- THE TASK
Every line of the listing must be repeated in the answer without alteration.

- DATA UNDER STUDY
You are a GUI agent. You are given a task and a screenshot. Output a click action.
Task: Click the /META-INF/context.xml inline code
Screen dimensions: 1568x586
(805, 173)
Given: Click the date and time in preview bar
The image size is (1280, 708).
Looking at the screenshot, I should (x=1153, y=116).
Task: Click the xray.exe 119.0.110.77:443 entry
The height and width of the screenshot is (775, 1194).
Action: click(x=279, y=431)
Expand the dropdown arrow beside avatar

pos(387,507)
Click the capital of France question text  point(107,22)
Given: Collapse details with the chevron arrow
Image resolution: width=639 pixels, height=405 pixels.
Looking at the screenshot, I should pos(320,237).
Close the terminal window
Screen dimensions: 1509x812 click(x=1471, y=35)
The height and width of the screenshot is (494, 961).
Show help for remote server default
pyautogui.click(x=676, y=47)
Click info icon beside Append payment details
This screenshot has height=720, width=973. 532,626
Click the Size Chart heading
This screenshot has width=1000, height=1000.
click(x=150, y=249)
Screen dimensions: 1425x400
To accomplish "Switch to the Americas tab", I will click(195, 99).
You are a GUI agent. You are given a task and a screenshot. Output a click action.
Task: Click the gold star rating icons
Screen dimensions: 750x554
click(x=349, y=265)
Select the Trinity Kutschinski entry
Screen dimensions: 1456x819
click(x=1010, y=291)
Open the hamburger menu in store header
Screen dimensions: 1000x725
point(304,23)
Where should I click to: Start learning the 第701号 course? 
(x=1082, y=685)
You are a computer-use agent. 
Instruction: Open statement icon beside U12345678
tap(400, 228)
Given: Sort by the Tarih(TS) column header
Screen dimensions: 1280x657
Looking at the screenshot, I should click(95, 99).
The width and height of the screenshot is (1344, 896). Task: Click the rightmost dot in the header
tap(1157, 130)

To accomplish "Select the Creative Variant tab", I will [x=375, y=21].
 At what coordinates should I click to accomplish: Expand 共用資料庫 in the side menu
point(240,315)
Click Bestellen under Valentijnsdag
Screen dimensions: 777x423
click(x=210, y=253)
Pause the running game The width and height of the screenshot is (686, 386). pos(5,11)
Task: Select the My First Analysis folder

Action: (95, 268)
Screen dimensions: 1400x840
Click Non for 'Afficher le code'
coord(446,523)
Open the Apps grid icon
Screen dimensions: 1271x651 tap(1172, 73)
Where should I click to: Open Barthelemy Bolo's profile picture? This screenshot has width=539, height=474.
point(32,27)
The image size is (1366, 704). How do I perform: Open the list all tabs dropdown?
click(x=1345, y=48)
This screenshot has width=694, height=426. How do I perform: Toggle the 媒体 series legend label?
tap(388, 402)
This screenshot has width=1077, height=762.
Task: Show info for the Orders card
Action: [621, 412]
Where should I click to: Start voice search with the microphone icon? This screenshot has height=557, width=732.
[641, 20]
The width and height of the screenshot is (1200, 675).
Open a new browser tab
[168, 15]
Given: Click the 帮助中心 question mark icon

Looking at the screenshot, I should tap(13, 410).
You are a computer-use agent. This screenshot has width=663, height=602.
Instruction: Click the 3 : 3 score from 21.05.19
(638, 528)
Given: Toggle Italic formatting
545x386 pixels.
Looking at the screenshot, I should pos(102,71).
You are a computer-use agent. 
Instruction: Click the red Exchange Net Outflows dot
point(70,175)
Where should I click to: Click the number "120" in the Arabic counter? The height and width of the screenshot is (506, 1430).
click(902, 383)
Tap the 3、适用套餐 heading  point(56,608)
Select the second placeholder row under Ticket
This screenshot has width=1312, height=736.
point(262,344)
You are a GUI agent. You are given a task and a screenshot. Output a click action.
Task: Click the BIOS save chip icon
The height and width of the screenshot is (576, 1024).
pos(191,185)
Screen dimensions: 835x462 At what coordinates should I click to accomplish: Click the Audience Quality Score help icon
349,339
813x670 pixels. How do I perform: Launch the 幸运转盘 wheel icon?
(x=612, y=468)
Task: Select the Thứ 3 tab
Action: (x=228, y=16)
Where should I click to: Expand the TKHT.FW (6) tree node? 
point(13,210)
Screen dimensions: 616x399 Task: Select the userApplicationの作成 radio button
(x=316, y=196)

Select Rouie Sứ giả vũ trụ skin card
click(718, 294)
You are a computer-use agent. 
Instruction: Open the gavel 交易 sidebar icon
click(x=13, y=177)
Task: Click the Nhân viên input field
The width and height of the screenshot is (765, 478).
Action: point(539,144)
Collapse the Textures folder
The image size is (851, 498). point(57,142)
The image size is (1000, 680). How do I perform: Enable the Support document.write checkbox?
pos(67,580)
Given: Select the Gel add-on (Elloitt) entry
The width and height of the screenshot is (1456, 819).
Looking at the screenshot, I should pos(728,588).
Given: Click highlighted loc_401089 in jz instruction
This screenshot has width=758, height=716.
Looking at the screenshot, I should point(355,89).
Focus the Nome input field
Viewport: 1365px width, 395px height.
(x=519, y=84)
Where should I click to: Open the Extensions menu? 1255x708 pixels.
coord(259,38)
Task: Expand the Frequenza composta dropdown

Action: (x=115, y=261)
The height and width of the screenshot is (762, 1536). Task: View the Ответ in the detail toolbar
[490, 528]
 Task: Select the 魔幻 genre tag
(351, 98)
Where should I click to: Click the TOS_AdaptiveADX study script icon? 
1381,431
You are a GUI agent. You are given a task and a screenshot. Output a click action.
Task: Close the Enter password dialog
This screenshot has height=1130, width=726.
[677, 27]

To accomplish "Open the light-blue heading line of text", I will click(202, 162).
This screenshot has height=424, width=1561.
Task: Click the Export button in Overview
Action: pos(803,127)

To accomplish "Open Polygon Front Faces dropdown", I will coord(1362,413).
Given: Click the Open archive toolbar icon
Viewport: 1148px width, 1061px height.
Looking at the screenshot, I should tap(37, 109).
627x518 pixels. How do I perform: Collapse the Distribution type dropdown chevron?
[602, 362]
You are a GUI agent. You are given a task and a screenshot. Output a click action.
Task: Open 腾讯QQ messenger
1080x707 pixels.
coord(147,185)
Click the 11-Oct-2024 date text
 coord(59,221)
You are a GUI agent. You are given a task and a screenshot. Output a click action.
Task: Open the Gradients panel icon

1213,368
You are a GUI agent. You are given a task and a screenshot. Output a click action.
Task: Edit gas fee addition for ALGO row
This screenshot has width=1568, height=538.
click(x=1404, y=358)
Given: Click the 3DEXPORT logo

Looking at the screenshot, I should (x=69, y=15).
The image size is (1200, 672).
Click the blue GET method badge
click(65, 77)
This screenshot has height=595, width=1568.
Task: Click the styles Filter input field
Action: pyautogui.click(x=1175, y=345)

- SOLUTION
You are a GUI agent. You are given a task and a screenshot. Output a click action.
Task: Click the /META-INF/context.xml inline code
Screen dimensions: 1568x586
(805, 173)
Given: Click the date and time in preview bar
The image size is (1280, 708).
Looking at the screenshot, I should (x=1153, y=116).
Task: Click the xray.exe 119.0.110.77:443 entry
The height and width of the screenshot is (775, 1194).
Action: click(x=279, y=431)
Expand the dropdown arrow beside avatar

pos(387,507)
Click the capital of France question text  point(107,22)
Given: Collapse details with the chevron arrow
Image resolution: width=639 pixels, height=405 pixels.
Looking at the screenshot, I should pos(320,237).
Close the terminal window
Screen dimensions: 1509x812 click(x=1471, y=35)
The height and width of the screenshot is (494, 961).
Show help for remote server default
pyautogui.click(x=676, y=47)
Click info icon beside Append payment details
This screenshot has height=720, width=973. 532,626
Click the Size Chart heading
This screenshot has width=1000, height=1000.
click(x=150, y=249)
Screen dimensions: 1425x400
To accomplish "Switch to the Americas tab", I will click(195, 99).
You are a GUI agent. You are given a task and a screenshot. Output a click action.
Task: Click the gold star rating icons
Screen dimensions: 750x554
click(x=349, y=265)
Select the Trinity Kutschinski entry
Screen dimensions: 1456x819
click(x=1010, y=291)
Open the hamburger menu in store header
Screen dimensions: 1000x725
point(304,23)
Where should I click to: Start learning the 第701号 course? 
(x=1082, y=685)
You are a computer-use agent. 
Instruction: Open statement icon beside U12345678
tap(400, 228)
Given: Sort by the Tarih(TS) column header
Screen dimensions: 1280x657
Looking at the screenshot, I should click(95, 99).
The width and height of the screenshot is (1344, 896). Task: Click the rightmost dot in the header
tap(1157, 130)

To accomplish "Select the Creative Variant tab", I will [x=375, y=21].
 At what coordinates should I click to accomplish: Expand 共用資料庫 in the side menu
point(240,315)
Click Bestellen under Valentijnsdag
Screen dimensions: 777x423
click(x=210, y=253)
Pause the running game The width and height of the screenshot is (686, 386). pos(5,11)
Task: Select the My First Analysis folder

Action: (95, 268)
Screen dimensions: 1400x840
Click Non for 'Afficher le code'
coord(446,523)
Open the Apps grid icon
Screen dimensions: 1271x651 tap(1172, 73)
Where should I click to: Open Barthelemy Bolo's profile picture? This screenshot has width=539, height=474.
point(32,27)
The image size is (1366, 704). How do I perform: Open the list all tabs dropdown?
click(x=1345, y=48)
This screenshot has width=694, height=426. How do I perform: Toggle the 媒体 series legend label?
tap(388, 402)
This screenshot has width=1077, height=762.
Task: Show info for the Orders card
Action: [621, 412]
Where should I click to: Start voice search with the microphone icon? This screenshot has height=557, width=732.
[641, 20]
The width and height of the screenshot is (1200, 675).
Open a new browser tab
[168, 15]
Given: Click the 帮助中心 question mark icon

Looking at the screenshot, I should tap(13, 410).
You are a computer-use agent. This screenshot has width=663, height=602.
Instruction: Click the 3 : 3 score from 21.05.19
(638, 528)
Given: Toggle Italic formatting
545x386 pixels.
Looking at the screenshot, I should pos(102,71).
You are a computer-use agent. 
Instruction: Click the red Exchange Net Outflows dot
point(70,175)
Where should I click to: Click the number "120" in the Arabic counter? The height and width of the screenshot is (506, 1430).
click(902, 383)
Tap the 3、适用套餐 heading  point(56,608)
Select the second placeholder row under Ticket
This screenshot has width=1312, height=736.
point(262,344)
You are a GUI agent. You are given a task and a screenshot. Output a click action.
Task: Click the BIOS save chip icon
The height and width of the screenshot is (576, 1024).
pos(191,185)
Screen dimensions: 835x462 At what coordinates should I click to accomplish: Click the Audience Quality Score help icon
349,339
813x670 pixels. How do I perform: Launch the 幸运转盘 wheel icon?
(x=612, y=468)
Task: Select the Thứ 3 tab
Action: (x=228, y=16)
Where should I click to: Expand the TKHT.FW (6) tree node? 
point(13,210)
Screen dimensions: 616x399 Task: Select the userApplicationの作成 radio button
(x=316, y=196)

Select Rouie Sứ giả vũ trụ skin card
click(718, 294)
You are a computer-use agent. 
Instruction: Open the gavel 交易 sidebar icon
click(x=13, y=177)
Task: Click the Nhân viên input field
The width and height of the screenshot is (765, 478).
Action: point(539,144)
Collapse the Textures folder
The image size is (851, 498). point(57,142)
The image size is (1000, 680). How do I perform: Enable the Support document.write checkbox?
pos(67,580)
Given: Select the Gel add-on (Elloitt) entry
The width and height of the screenshot is (1456, 819).
Looking at the screenshot, I should pos(728,588).
Given: Click highlighted loc_401089 in jz instruction
This screenshot has width=758, height=716.
Looking at the screenshot, I should point(355,89).
Focus the Nome input field
Viewport: 1365px width, 395px height.
(x=519, y=84)
Where should I click to: Open the Extensions menu? 1255x708 pixels.
coord(259,38)
Task: Expand the Frequenza composta dropdown

Action: (x=115, y=261)
The height and width of the screenshot is (762, 1536). Task: View the Ответ in the detail toolbar
[490, 528]
 Task: Select the 魔幻 genre tag
(351, 98)
Where should I click to: Click the TOS_AdaptiveADX study script icon? 
1381,431
You are a GUI agent. You are given a task and a screenshot. Output a click action.
Task: Close the Enter password dialog
This screenshot has height=1130, width=726.
[677, 27]

To accomplish "Open the light-blue heading line of text", I will click(202, 162).
This screenshot has height=424, width=1561.
Task: Click the Export button in Overview
Action: pos(803,127)

To accomplish "Open Polygon Front Faces dropdown", I will coord(1362,413).
Given: Click the Open archive toolbar icon
Viewport: 1148px width, 1061px height.
Looking at the screenshot, I should tap(37, 109).
627x518 pixels. How do I perform: Collapse the Distribution type dropdown chevron?
[602, 362]
You are a GUI agent. You are given a task and a screenshot. Output a click action.
Task: Open 腾讯QQ messenger
1080x707 pixels.
coord(147,185)
Click the 11-Oct-2024 date text
 coord(59,221)
You are a GUI agent. You are given a task and a screenshot. Output a click action.
Task: Open the Gradients panel icon

1213,368
You are a GUI agent. You are given a task and a screenshot. Output a click action.
Task: Edit gas fee addition for ALGO row
This screenshot has width=1568, height=538.
click(x=1404, y=358)
Given: Click the 3DEXPORT logo

Looking at the screenshot, I should (x=69, y=15).
The image size is (1200, 672).
Click the blue GET method badge
click(65, 77)
This screenshot has height=595, width=1568.
Task: Click the styles Filter input field
Action: pyautogui.click(x=1175, y=345)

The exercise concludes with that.